Kairo's eyes narrowed as the remaining siren dove at him. The dual Aether roared inside him, demanding release. He raised his hands, letting both streams coil upward. Red for force. Blue for soul-binding. For a moment they clashed, resisting each other, then fused in a violent, unstable spiral.
"KAIRO, DON'T—" Lysandra shouted.
He released it anyway.
The blast hit the siren with a thunderous boom, the unstable dual Aether ripping it apart and shattering half the altar behind it. The Mirror flickered wildly, its surface cracking like ice.
When the dust settled, Kairo was on one knee, breathing hard. His arms shook violently, smoke rising from his sleeves. Dual energy backlash.
He had overused it again.
Lysandra grabbed him before he could fall. "Stupid," she muttered. "You could've burned your pathways."
"I had to," Kairo said through clenched teeth. "It was going for Reina."
Reina looked away, suddenly shy. "Thank you."
Kasai whistled low. "Remind me never to piss you off. That blast almost killed the architecture."
Sensi finally walked forward, his expression unreadable. "Enough delays. Retrieve the Mirror."
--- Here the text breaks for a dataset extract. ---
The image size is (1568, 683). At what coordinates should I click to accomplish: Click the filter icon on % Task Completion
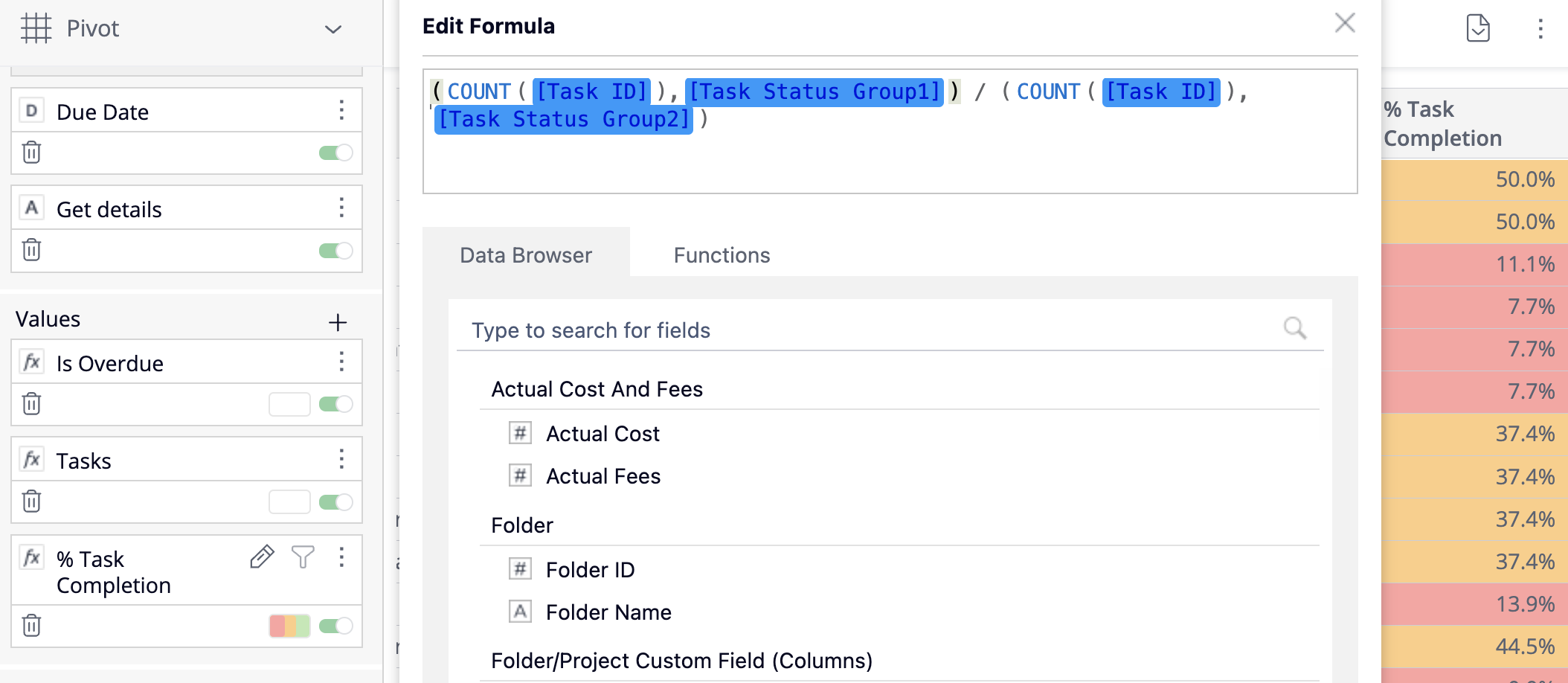click(x=303, y=557)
Ayo frowned. "Shouldn't one of us—"
"Hades," Sensi said.
The boy stepped forward silently. He looked fragile compared to the others, his dark hair falling into his pale eyes, but the moment he placed a hand on the Mirror, the entire ruin went silent. The Mirror steadied. Its cracks sealed. Its surface calmed.
The artifact obeyed him.
Ayo blinked. "Wait… how did you—"
Hades didn't answer. His eyes were fixed on Sensi again, and for a moment the air between them felt charged, tense, dangerous.
Kairo tried to stand, still dizzy from the dual Aether backlash. Lysandra supported him.
In that moment, something dawned on him—something instinctive, chilling, wrong.
Hades hadn't just handled the artifact.
He had commanded it.
A creature born of siren curse, yet he had bent it with ease.
Kairo watched the boy walk past him, watched the shadows coil around him like loyal hounds, watched him stand at Sensi's side like he belonged nowhere else.
And the thought returned with cold clarity:
Why were so many of them so powerful?
How had Sensi shaped them into this?
And what exactly had he stolen from Kairo's father?
Sensi turned to the gang. "We return home."
Nobody argued.
But for the first time, Kairo felt it—the faint, unmistakable taste of betrayal whispering at the edge of his thoughts.